■ **Task to complete**: Lines in the data below that contain the word "will" are to be copied.

(Pixel coordinate grounding data)
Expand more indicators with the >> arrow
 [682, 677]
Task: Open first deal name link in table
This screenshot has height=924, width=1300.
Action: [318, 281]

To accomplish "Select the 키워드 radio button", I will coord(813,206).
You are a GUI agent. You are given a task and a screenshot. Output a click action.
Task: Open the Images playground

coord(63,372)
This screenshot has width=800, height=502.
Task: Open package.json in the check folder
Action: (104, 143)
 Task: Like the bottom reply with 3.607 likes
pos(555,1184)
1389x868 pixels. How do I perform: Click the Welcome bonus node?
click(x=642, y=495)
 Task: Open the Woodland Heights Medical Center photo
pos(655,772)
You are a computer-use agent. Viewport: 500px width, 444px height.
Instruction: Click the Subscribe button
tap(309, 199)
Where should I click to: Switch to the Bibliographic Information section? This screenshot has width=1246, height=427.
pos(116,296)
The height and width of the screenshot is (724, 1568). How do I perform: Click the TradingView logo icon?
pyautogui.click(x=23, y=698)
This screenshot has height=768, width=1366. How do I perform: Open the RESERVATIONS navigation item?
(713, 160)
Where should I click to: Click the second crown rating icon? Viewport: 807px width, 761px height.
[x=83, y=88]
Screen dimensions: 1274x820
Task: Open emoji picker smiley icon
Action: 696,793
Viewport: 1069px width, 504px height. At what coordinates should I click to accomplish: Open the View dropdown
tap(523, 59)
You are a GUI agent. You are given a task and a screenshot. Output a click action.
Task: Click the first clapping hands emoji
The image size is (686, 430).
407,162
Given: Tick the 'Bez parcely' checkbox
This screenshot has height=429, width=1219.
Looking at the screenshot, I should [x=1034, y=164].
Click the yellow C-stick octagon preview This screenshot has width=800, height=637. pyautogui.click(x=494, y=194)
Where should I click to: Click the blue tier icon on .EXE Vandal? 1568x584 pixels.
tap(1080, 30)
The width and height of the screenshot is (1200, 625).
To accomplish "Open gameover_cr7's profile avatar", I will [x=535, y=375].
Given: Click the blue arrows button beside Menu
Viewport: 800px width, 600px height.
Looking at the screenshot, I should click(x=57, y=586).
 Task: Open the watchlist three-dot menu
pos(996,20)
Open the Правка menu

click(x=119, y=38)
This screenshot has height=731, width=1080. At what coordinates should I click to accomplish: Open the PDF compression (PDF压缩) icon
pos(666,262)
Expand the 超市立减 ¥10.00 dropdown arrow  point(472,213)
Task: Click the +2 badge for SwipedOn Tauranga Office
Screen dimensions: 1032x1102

■ **Solution to this task**:
To accomplish "Select the 키워드 radio button", I will coord(813,206).
To accomplish "Open gameover_cr7's profile avatar", I will [x=535, y=375].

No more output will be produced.